_Records for this task_:
● ● ●

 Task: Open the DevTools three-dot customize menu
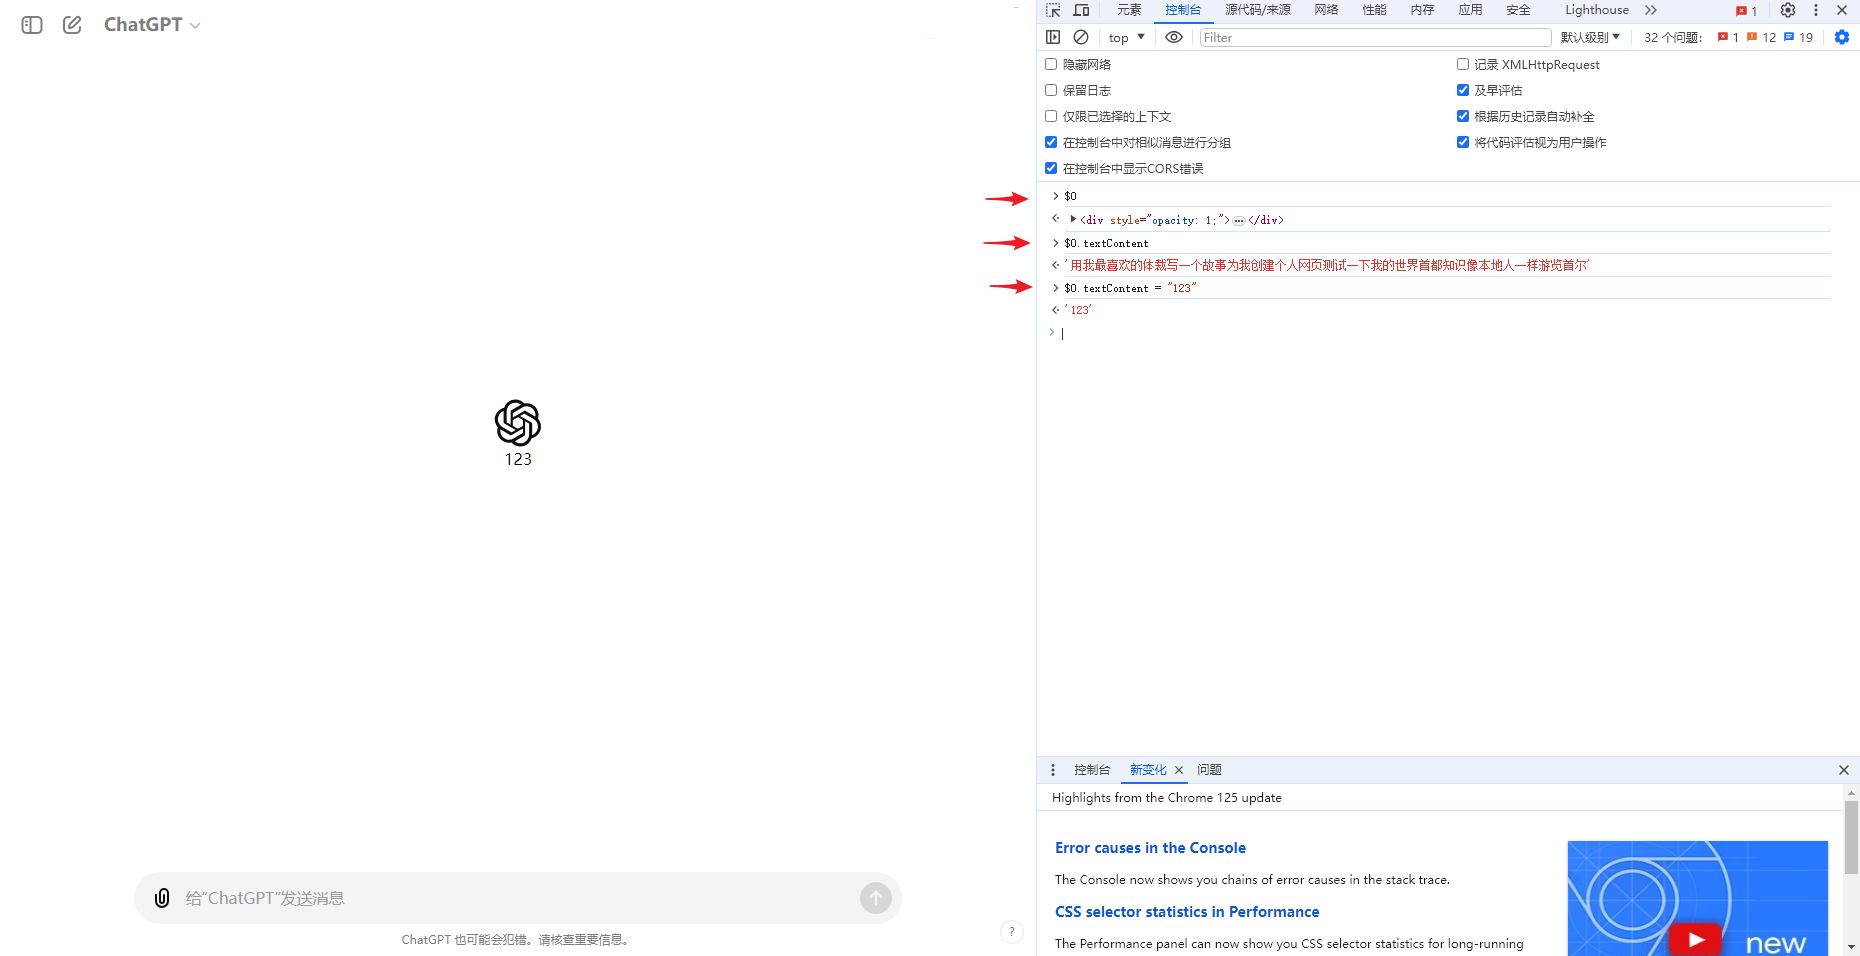(1816, 10)
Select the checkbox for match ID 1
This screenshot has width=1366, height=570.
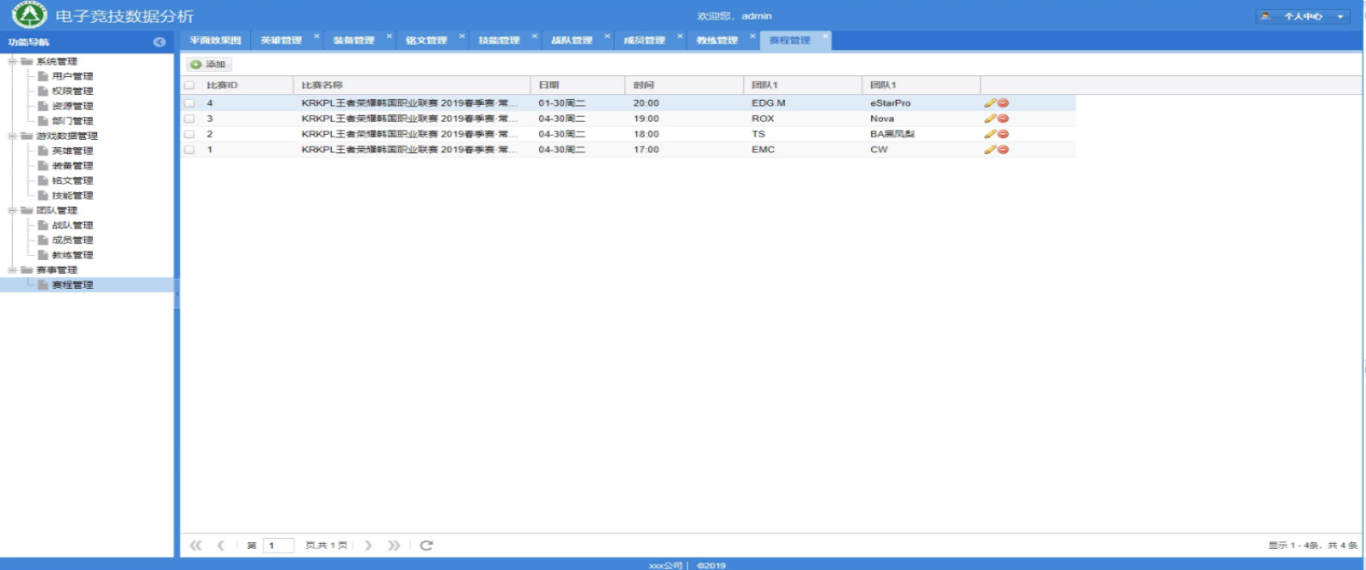coord(189,150)
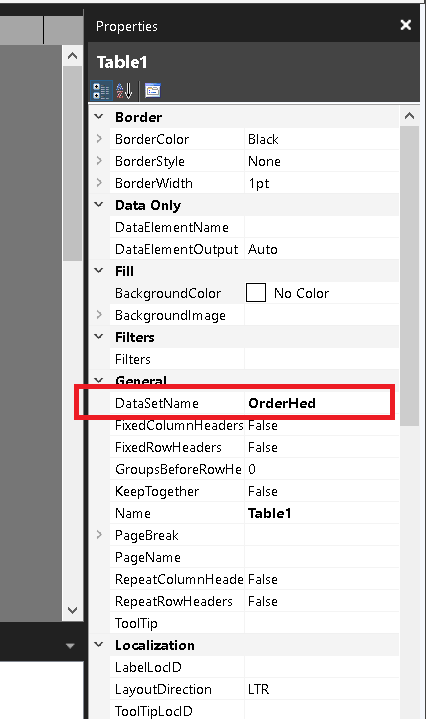This screenshot has width=426, height=719.
Task: Collapse the Border category
Action: [99, 117]
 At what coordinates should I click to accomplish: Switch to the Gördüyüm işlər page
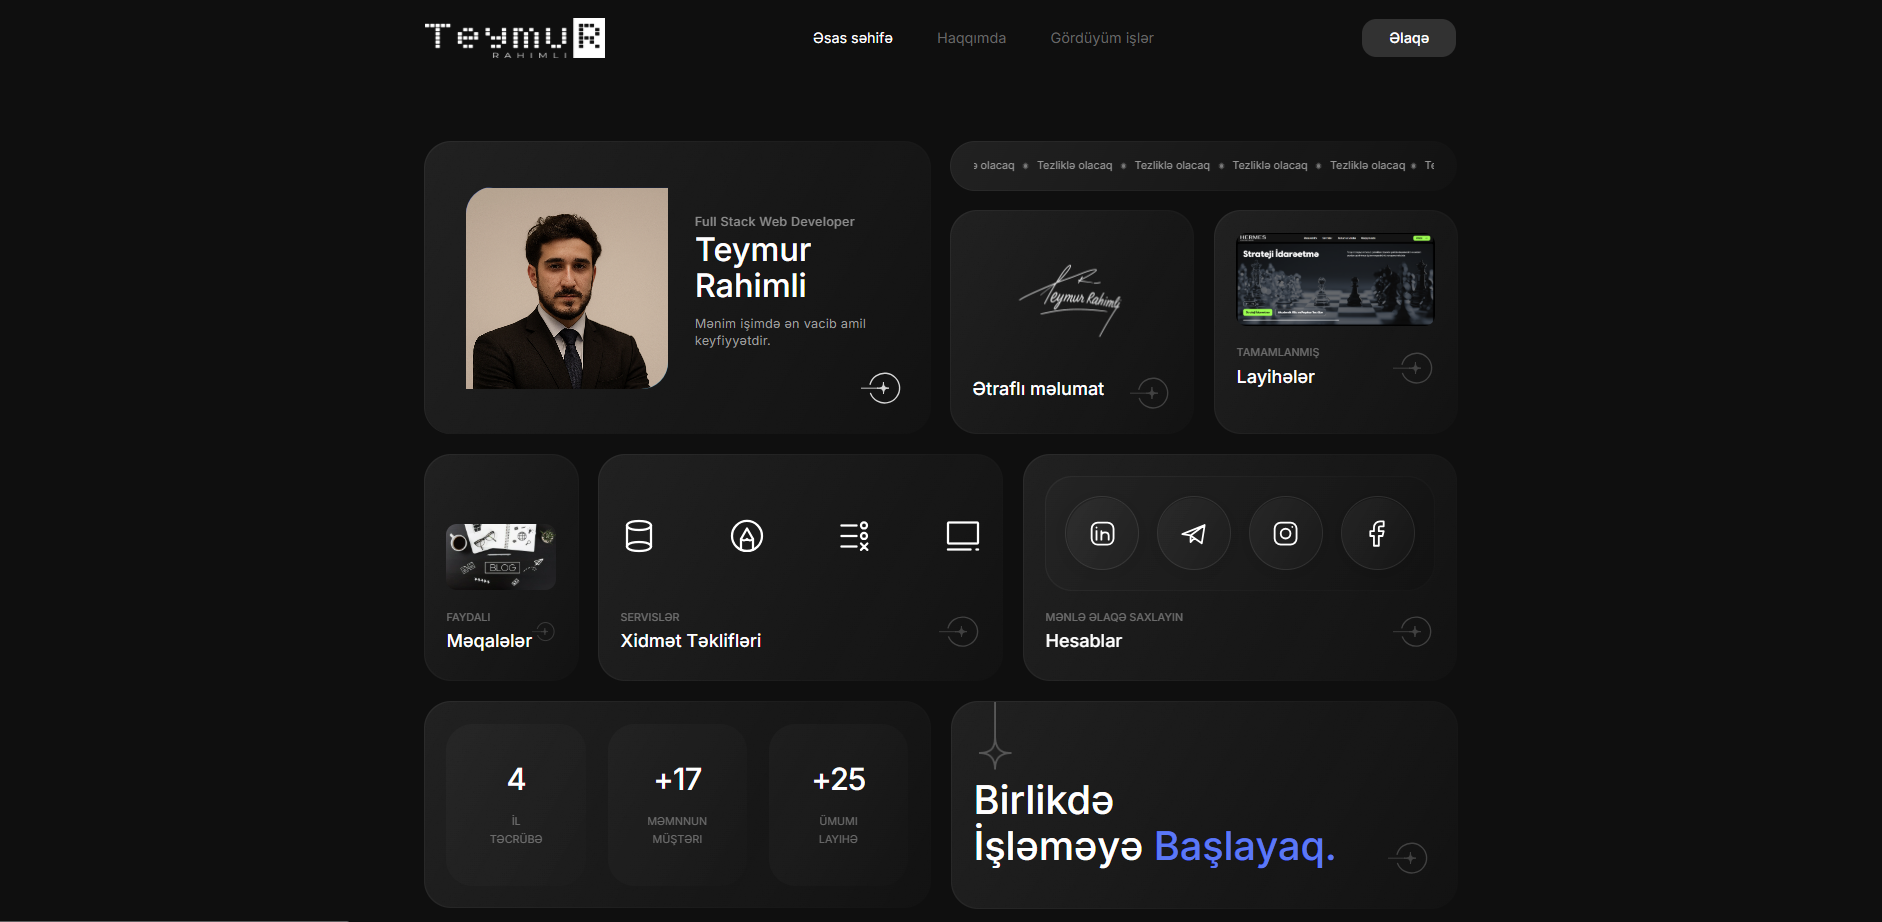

● ● ●

_Exercise instructions_: Arrange the lines of the entries above as a numbered list, leaving out blank lines and the pictures.

_Output for this task_:
1.  Task: Open the DevTools three-dot customize menu
2. (1816, 10)
3. Select the checkbox for match ID 1
4. This screenshot has width=1366, height=570.
5. coord(189,150)
6. This screenshot has width=426, height=719.
7. Task: Collapse the Border category
8. Action: [99, 117]
9.  At what coordinates should I click to accomplish: Switch to the Gördüyüm işlər page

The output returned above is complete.